Many writers study writing. I studied history, archaeology, politics and religion in my Bachelor of Arts, to inform my world-building. I don’t just want to build worlds that mirror eras of ours, in the past or present. Or to write only speculative fantasy that challenges flaws of the present. I want to write alternate worlds that differ from ours. To develop culture and elements like Tarlahn attitudes in my Ruarnon Trilogy, where the term ‘gender diversity’ doesn’t exist, because the male, female and midlun genders have always been. So before you begin borrowing societal and cultural inspiration for your fantasy or SciFi world wholesale from ours, take a speculative lens to things. Think about aspects of society and culture you want to write alternate realities of.
Alternate Worlds
Consider a Bronze Age matriarchy. A queer-positive iron age. Different races who interact not with racism, slavery or colonisation, but perceive each other as equals, in war or peace. Don’t import patriarchy, monarchy, democracy, monotheism, racism, sexism, homophobia, transphobia, liberalism or capitalism just because they thrive in our world. I challenge you to begin considering every aspect of society in your fictional world from ground zero (this being my personal goal in future series).

Excerpted records:
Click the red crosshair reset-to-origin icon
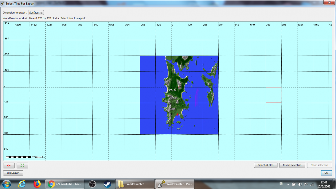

---

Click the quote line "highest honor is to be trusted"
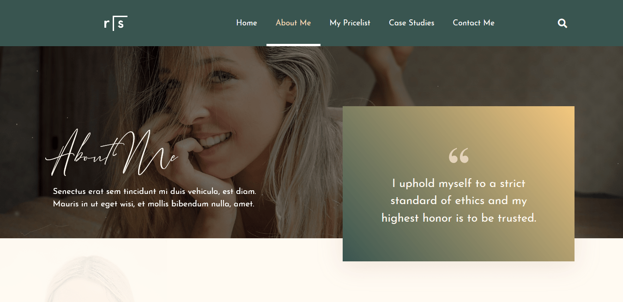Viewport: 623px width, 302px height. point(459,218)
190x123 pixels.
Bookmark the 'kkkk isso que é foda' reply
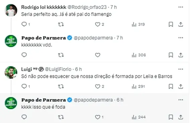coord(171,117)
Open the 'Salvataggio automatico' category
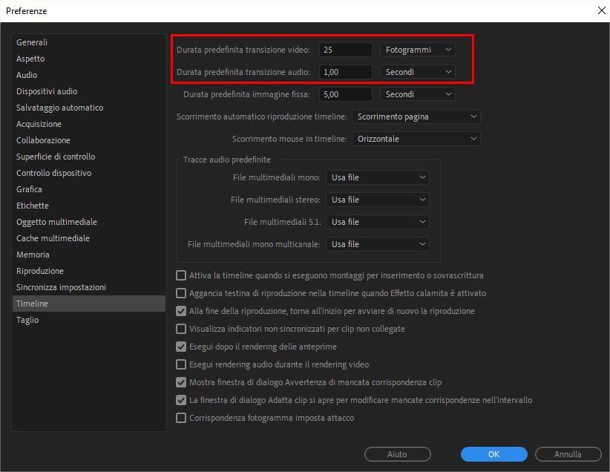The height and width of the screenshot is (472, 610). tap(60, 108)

Activity: Revise the world-building passage, starting with "Many writers study" and going on through "alternate realities of.", and replace "speculative" with "critical".

Answer to this task:
Many writers study writing. I studied history, archaeology, politics and religion in my Bachelor of Arts, to inform my world-building. I don’t just want to build worlds that mirror eras of ours, in the past or present. Or to write only critical fantasy that challenges flaws of the present. I want to write alternate worlds that differ from ours. To develop culture and elements like Tarlahn attitudes in my Ruarnon Trilogy, where the term ‘gender diversity’ doesn’t exist, because the male, female and midlun genders have always been. So before you begin borrowing societal and cultural inspiration for your fantasy or SciFi world wholesale from ours, take a critical lens to things. Think about aspects of society and culture you want to write alternate realities of.